• [SET OF TASKS]
1. In the article on building an online catalogue, what minimum resolution is recommended for product photos?
2. Carry on the article about creating an online catalogue from the point at which it ends.

Why an Online Catalogue Matters

Buyers research online before they buy. That's not a trend — it's the baseline.
"72% of buyers say they prefer to research products digitally before making a purchase decision," according to the Salesforce State of the Connected Customer report. Your catalogue is where that research happens. Or it happens on a competitor's site instead.
For B2B sellers especially, an online product catalogue cuts the sales cycle. Instead of sending individual spec sheets or booking calls to answer basic product questions, you give buyers a self-service resource. Teams that published a well-structured catalogue reduced inbound "do you have X?" emails by 25-35% in the first 60 days.
A McKinsey B2B Pulse survey found that "65% of B2B buyers now prefer digital self-service over sales rep interaction for all stages of the buying journey." Your catalogue is your sales rep at 2 a.m.
Physical catalogues cost $5-20 per copy to print and mail. A digital version costs roughly the same to produce once and nothing to distribute. That's the math that makes an online catalogue worth building.
How to Create an Online Catalogue: Step by Step

Here's the process that works for 10 products and 1,000.
Step 1: Define your catalogue scope
Start specific. "Our entire product line" is too broad. "Our 24 most-ordered SKUs across 4 categories" gives you a working frame.
Decide who the catalogue is for. A catalogue for retail buyers looks different from one for wholesale distributors. Same products, different focus. Get that clear before you collect a single photo.
Step 2: Gather product information
For each product, you need:
- Product name and SKU
- 1-3 high-resolution photos (minimum 800x800px)
- Short description (50-100 words max)
- Price or pricing tier
- Key specs or dimensions
The photos are the bottleneck every time. Budget twice as much time as you think you'll need here.
Step 3: Choose your format
For a simple, free option, start with Canva. Its catalogue templates are drag-and-drop, export cleanly to PDF, and cost nothing on the free tier. Google Slides also works. It's less polished but fast, and the link is instantly shareable.
For more interactivity, use Flipsnack or Publitas. Both let you upload a PDF and convert it to a page-flipping experience. No code required.

• [INFORMATION SUPPLIED]
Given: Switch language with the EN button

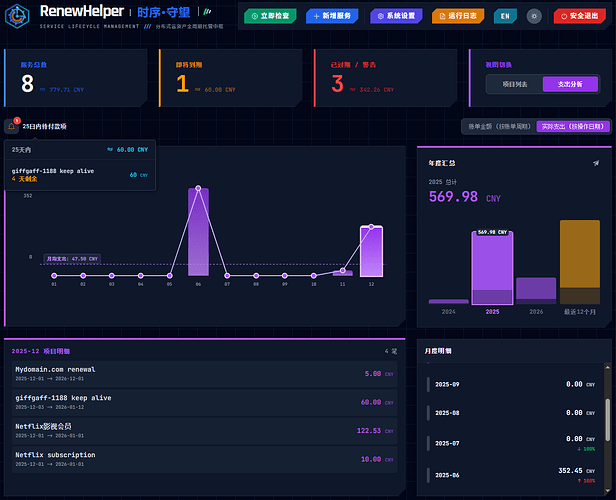Looking at the screenshot, I should (505, 16).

• [RESPONSES FOR EACH TASK]
1. At least 800x800px.

2.
To make a catalogue that ranks on Google, build it as a web page in your CMS. Each product category gets its own URL. Products get individual pages. This is the most work upfront but the highest return over time.
Step 4: Organize products into categories
Buyers don't scroll 200 products. They filter. They jump to what they need.
Group your products into 3-8 top-level categories. Use the language your buyers use, not your internal naming conventions. "Cleaning Supplies" beats "Maintenance SKUs."
> Tip: If more than 20% of your products sit in an "Other" category, your structure needs rethinking. Walk back to step 1 and redefine the scope.
Step 5: Build consistent product entries
Every entry should follow the same structure. Inconsistency looks sloppy and erodes buyer confidence.
A solid product entry format:
1. Product name (clear, not clever)
2. Hero image (product on white background or shown in use)
3. Two to three sentence description (what it does, who it's for, what makes it different)
4. Key specs in a bullet list
5. Price or "contact for pricing"
6. Call to action: link to buy, download spec sheet, or contact sales
Stick to this format for every product. Don't improvise.
Step 6: Build and publish
For PDFs, export from Canva or InDesign and host the file on your website. Canva's free tier handles most use cases. For more advanced layouts, Adobe InDesign runs about $20/month.
For web pages, publish through your CMS. Add search or filtering if you have more than 30 products.
For interactive platforms, upload your PDF to Flipsnack or Issuu. Both platforms give you an embeddable link. Your clients can browse without downloading anything.
Step 7: Keep it updated
A catalogue with discontinued products or wrong prices destroys trust faster than no catalogue at all.
Build an update schedule. Set a monthly calendar reminder to review the catalogue. Mark discontinued items. Add new product launches within one week of release.
If your product catalogue covers a software product, connecting your release cycle to your catalogue updates matters. Your users need to know what changed. Changelogs are one of the most underused customer retention tools for exactly this reason — a well-maintained record of what's new keeps buyers informed and trust high.
Your catalogue captures buyers. Your update communication keeps them.
Makrly turns GitHub commits into changelogs, product announcements, and social posts automatically. If your catalogue covers a software product and you ship regularly, Makrly keeps customers informed without the manual work. Every update becomes a touchpoint. Every announcement builds the trust that brings buyers back. Learn more at makrly.com.
The Easiest Way to Create an Online Catalogue
Use Canva templates to get started in under an hour
The easiest starting point is Canva. Search their template library for "product catalogue," add your product photos and descriptions, and export as a PDF. The whole process takes 1-2 hours for a small product range.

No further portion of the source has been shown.